▶ [Source text]:
────

The PPP campaign and the media

The crudeness of the current PPP/C efforts to appeal to voters has set a very low bar for campaigning. While the speakers at roadside meetings have never been noted for their sophistication of presentation or logic of argument, the crass and negative diatribe which is commonplace in that setting is not normally paraded in quite such an uninhibited fashion at major rallies. But now the roadside and bottom house have moved onto the public platform.

The scene was set at Babu John some time ago at the observances in remembrance of the late President Cheddi Jagan, when President Jagdeo delivered his now infamous ‘blood on his hands’ speech. A pattern then established itself which was followed at Albion, Kitty and Linden, whereby the head of state (usually supported by certain political lieutenants) launched into a malevolent tirade, while the presidential candidate, Donald Ramotar, remained aloof and made conciliatory statements. It is clearly a deliberate strategy to drive a negative campaign but at the same time not compromise the candidate that has been devised in Freedom House or the Office of the President or both.

There is another unusual feature characterising the governing party’s campaign this time around, and that is the targeting of selected newspapers and TV/internet stations. Of course, no party on the hustings has ever been shy about taking a swipe at this or that media house now and again, but for a head of state to campaign against specific media entities, because in his view they are the “new opposition,” and furthermore to employ such venomous language and adopt such a posture of malignity towards individual members of the press corps, is to debase the presidency and by extension, the nation he represents.

One curious element in this anti-media theme was the head of state’s remark at the Kitty rally that he hoped that some of the local media would be “tried and sent to jail by the United Nations.” The entities he identified in this general context were Stabroek News, Kaieteur News, Demerara Waves and CNS Channel 6. His theme was echoed by Presidential Advisor Gail Teixeira, who elaborated on the Rwandan experience, and compared the coverage of sections of the Guyanese media (who in her case were not named) to the role played by Rwanda’s radio in genocide.

This allusion, along with the President’s remarks describing certain media as “vultures” and “carrion crows” was condemned locally as well as internationally, but this did not prevent Ms Teixeira from issuing a press release specifically in response to the Guyana Press Association, in which she retracted nothing. She stated that the administration would be calling for an independent investigation into certain media houses who were posing a threat to the holding of peaceful elections, and that it intended to alert the United Nations on the matter.

────

▶ [Information shown]:
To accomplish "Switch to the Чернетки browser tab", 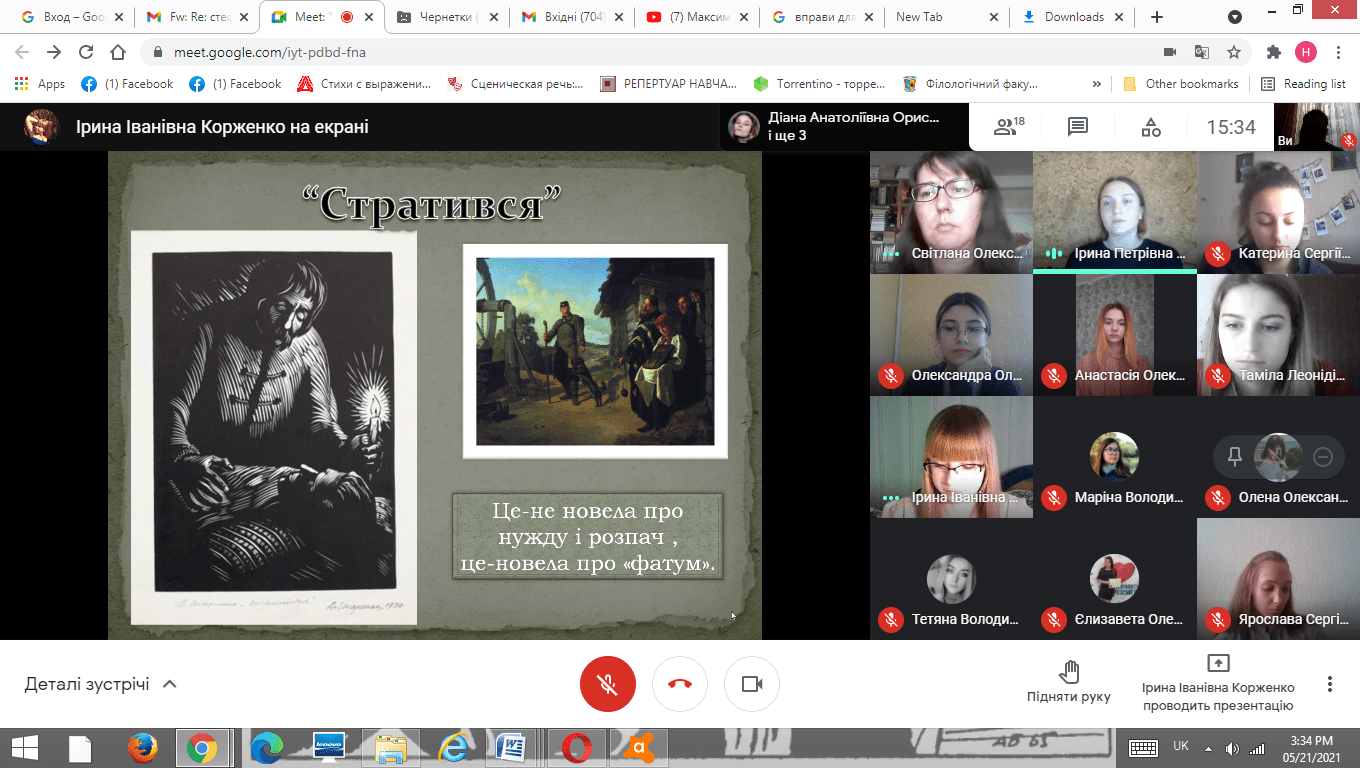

────

▶ [To do]:
1. In the text on the PPP campaign and the media, rewrite the part that opens with the words containing "One curious element" and closes with "radio in genocide.", putting "Kitty meeting" in place of "Kitty rally".
2. Answer these questions from the text on the PPP campaign and the media:
(a) Where did President Jagdeo deliver the "blood on his hands" speech?
(b) Which media entities did the head of state identify in connection with his remark at the Kitty rally?
(c) To which organization was Ms Teixeira's press release specifically a response?

▶ [Solutions in order]:
1.
One curious element in this anti-media theme was the head of state’s remark at the Kitty meeting that he hoped that some of the local media would be “tried and sent to jail by the United Nations.” The entities he identified in this general context were Stabroek News, Kaieteur News, Demerara Waves and CNS Channel 6. His theme was echoed by Presidential Advisor Gail Teixeira, who elaborated on the Rwandan experience, and compared the coverage of sections of the Guyanese media (who in her case were not named) to the role played by Rwanda’s radio in genocide.

2.
(a) At Babu John, at the observances in remembrance of the late President Cheddi Jagan.
(b) Stabroek News, Kaieteur News, Demerara Waves and CNS Channel 6.
(c) The Guyana Press Association.